Exercise aim: Extract each line of the records below that contains the word "computer".

*** Opening Given data ***

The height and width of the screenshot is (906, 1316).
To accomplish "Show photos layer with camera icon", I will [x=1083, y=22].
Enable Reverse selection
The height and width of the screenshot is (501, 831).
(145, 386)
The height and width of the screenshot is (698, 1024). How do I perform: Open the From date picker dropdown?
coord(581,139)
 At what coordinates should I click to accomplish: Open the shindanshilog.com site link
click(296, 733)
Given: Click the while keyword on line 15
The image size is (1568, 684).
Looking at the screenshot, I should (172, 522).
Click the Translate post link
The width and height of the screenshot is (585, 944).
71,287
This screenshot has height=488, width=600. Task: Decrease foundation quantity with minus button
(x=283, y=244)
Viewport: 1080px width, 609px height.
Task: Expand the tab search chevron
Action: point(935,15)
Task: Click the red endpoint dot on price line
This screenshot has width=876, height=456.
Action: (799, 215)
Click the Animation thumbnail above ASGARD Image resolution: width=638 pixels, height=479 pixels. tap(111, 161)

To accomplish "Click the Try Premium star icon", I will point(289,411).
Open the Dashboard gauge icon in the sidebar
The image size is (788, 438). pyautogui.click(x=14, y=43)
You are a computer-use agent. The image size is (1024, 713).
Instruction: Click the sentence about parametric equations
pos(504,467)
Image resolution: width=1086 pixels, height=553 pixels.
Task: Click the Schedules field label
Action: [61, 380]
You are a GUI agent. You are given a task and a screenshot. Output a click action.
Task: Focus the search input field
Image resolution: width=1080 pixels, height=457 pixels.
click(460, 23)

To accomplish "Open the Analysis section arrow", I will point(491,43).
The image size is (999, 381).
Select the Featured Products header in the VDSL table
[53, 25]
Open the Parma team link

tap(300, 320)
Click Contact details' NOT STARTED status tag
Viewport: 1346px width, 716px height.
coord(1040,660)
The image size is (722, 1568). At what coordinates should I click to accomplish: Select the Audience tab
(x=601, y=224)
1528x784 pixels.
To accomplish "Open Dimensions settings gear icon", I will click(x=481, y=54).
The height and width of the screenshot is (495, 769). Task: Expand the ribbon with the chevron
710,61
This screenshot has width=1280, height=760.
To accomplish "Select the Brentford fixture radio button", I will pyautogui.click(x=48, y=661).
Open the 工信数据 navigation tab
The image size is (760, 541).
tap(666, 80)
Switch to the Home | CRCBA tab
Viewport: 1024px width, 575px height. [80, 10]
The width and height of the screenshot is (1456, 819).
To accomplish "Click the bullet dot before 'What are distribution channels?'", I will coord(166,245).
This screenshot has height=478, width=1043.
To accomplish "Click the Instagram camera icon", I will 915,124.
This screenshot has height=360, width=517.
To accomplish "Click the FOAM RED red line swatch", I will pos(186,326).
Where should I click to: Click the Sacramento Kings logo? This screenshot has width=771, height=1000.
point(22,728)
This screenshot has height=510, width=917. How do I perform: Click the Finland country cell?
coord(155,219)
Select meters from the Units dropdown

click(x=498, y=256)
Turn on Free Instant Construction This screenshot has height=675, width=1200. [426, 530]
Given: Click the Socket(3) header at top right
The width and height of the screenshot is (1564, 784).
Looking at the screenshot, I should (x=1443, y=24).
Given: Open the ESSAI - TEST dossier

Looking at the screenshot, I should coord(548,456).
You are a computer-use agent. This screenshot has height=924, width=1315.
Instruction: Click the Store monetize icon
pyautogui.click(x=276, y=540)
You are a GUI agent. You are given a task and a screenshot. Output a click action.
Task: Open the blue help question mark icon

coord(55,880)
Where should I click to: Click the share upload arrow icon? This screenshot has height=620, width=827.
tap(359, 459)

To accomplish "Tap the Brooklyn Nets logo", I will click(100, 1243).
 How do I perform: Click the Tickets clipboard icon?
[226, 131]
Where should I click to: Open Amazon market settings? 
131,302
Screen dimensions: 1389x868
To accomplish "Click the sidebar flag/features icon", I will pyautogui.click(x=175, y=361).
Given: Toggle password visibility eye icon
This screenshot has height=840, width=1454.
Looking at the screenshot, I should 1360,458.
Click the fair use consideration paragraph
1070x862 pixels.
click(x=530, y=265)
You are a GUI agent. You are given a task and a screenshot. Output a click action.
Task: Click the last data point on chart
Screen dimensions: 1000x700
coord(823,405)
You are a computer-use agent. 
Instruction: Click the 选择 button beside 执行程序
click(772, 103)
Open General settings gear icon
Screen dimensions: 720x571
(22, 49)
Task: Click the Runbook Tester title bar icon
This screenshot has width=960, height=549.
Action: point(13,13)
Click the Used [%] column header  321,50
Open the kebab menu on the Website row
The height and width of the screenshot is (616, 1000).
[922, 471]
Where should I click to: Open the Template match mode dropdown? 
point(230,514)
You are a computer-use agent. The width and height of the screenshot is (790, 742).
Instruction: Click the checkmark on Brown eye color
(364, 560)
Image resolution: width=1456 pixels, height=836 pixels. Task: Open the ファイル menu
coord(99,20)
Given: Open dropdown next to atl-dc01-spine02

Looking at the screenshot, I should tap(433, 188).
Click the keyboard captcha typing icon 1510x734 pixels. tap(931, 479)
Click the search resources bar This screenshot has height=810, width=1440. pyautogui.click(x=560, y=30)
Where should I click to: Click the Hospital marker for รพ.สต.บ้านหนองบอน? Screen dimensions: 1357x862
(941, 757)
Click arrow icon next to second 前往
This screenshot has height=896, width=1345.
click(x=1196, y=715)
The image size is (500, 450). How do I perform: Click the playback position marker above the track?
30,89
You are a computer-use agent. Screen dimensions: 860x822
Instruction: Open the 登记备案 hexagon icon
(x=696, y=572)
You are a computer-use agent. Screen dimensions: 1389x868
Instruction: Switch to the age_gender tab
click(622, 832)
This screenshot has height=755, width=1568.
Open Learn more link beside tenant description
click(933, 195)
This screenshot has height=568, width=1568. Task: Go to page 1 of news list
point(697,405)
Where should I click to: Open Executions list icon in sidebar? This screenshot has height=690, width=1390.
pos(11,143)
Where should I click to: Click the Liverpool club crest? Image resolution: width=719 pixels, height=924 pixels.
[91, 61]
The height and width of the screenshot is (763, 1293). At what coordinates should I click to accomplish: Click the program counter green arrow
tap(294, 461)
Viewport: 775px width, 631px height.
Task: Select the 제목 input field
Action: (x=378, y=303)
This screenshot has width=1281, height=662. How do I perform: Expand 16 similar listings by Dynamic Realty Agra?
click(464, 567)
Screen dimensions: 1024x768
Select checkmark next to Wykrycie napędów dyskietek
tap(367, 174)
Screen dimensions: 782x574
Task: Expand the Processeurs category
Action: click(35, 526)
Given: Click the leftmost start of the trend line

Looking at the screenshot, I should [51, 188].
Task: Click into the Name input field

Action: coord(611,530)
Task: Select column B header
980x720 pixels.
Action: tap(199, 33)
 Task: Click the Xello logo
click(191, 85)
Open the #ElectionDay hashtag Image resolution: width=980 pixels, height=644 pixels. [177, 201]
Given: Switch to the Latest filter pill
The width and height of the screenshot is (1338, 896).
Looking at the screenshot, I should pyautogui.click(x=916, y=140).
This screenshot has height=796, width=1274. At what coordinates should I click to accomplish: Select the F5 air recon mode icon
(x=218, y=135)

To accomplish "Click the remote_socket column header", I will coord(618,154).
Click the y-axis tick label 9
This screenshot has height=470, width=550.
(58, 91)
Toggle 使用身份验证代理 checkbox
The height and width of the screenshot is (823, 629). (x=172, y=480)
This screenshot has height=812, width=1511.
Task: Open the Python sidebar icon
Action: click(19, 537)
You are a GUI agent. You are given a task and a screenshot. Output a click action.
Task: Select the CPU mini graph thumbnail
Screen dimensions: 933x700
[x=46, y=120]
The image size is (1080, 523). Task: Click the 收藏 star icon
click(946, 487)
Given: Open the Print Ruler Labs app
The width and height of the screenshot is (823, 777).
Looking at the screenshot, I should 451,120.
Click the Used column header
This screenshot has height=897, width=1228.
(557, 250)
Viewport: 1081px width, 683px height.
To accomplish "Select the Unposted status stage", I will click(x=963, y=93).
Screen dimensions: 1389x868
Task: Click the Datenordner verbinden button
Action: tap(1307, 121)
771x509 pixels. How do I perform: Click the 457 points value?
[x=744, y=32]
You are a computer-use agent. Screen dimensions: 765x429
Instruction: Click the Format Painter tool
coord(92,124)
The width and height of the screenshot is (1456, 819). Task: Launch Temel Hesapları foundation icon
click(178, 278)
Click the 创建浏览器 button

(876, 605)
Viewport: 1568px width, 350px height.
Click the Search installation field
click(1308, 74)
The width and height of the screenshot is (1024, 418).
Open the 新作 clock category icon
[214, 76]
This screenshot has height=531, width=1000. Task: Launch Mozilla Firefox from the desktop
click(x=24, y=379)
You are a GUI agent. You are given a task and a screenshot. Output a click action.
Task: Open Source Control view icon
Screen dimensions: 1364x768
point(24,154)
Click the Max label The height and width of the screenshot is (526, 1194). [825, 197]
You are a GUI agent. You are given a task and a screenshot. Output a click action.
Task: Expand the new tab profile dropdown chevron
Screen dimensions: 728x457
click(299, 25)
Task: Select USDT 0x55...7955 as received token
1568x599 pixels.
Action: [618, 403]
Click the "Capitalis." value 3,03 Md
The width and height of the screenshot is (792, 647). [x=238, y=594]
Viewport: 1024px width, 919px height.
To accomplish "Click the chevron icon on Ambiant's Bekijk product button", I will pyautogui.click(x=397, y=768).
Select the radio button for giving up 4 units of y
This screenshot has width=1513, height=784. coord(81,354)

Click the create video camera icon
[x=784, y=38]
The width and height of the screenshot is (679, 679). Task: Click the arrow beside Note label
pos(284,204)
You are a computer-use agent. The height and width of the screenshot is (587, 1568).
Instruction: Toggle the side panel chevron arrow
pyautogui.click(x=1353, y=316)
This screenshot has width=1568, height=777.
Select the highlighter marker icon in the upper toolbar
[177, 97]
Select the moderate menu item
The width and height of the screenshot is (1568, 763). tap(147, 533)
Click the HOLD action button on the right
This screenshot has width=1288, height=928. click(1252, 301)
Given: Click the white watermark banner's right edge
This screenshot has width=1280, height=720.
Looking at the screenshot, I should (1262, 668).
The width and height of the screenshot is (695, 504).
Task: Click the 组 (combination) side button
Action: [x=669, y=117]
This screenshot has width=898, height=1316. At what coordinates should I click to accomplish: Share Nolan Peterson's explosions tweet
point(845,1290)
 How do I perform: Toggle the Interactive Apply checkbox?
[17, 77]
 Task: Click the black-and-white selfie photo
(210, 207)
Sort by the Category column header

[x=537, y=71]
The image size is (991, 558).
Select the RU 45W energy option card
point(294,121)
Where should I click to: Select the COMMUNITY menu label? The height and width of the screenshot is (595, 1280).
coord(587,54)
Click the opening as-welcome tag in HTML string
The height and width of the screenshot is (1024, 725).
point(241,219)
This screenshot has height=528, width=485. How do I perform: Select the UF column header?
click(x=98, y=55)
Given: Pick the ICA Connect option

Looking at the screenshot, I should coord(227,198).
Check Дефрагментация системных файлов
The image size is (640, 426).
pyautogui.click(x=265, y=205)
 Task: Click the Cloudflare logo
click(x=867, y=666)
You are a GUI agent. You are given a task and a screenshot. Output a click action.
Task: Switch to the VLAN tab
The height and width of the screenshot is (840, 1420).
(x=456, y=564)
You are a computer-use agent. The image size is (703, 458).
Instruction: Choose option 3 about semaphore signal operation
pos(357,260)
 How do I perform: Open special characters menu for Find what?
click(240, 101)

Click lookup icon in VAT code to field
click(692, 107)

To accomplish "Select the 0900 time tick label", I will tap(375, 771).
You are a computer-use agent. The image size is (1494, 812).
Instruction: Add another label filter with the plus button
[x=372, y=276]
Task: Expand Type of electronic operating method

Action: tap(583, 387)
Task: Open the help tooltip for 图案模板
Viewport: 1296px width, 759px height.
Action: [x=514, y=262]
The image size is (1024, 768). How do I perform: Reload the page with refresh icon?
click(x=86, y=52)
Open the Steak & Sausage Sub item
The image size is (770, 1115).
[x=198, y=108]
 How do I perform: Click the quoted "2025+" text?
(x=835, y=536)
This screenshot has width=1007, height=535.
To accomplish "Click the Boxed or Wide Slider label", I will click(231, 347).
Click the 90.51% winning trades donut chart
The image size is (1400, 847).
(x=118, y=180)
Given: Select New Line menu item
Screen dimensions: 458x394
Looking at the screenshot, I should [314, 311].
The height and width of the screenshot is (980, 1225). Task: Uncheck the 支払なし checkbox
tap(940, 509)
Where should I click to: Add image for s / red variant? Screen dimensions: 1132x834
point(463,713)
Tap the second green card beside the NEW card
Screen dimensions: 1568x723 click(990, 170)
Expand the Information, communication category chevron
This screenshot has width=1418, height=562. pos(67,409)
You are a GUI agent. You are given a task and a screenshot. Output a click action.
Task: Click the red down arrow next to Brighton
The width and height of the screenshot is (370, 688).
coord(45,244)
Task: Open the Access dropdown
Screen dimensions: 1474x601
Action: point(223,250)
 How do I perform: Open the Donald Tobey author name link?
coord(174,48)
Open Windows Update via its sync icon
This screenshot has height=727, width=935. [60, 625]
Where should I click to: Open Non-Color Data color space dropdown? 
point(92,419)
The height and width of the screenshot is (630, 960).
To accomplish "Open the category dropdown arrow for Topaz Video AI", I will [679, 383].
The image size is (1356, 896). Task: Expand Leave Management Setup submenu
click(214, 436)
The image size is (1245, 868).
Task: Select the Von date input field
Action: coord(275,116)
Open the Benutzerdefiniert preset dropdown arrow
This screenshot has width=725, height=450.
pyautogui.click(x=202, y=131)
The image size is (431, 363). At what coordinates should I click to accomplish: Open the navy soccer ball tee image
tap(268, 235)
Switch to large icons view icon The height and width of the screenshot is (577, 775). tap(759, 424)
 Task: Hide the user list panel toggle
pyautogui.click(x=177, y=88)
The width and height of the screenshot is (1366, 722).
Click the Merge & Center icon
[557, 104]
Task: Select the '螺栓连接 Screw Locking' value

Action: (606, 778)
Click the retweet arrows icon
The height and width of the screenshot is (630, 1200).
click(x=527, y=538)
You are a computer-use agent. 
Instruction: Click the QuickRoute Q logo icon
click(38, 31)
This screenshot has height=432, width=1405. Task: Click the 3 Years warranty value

*** Closing Given data ***

Response for this exercise:
You are a computer-use agent. The image size is (1024, 713).
You are a computer-use agent. This screenshot has height=924, width=1315.
You are a computer-use agent. 
You are a computer-use agent. The width and height of the screenshot is (790, 742).
You are a computer-use agent. Screen dimensions: 860x822
You are a computer-use agent. Screen dimensions: 1389x868
You are a computer-use agent. Screen dimensions: 765x429
You are a computer-use agent. The height and width of the screenshot is (587, 1568).
You are a computer-use agent. The image size is (703, 458).
You are a computer-use agent. The image size is (1494, 812).
You are a computer-use agent. 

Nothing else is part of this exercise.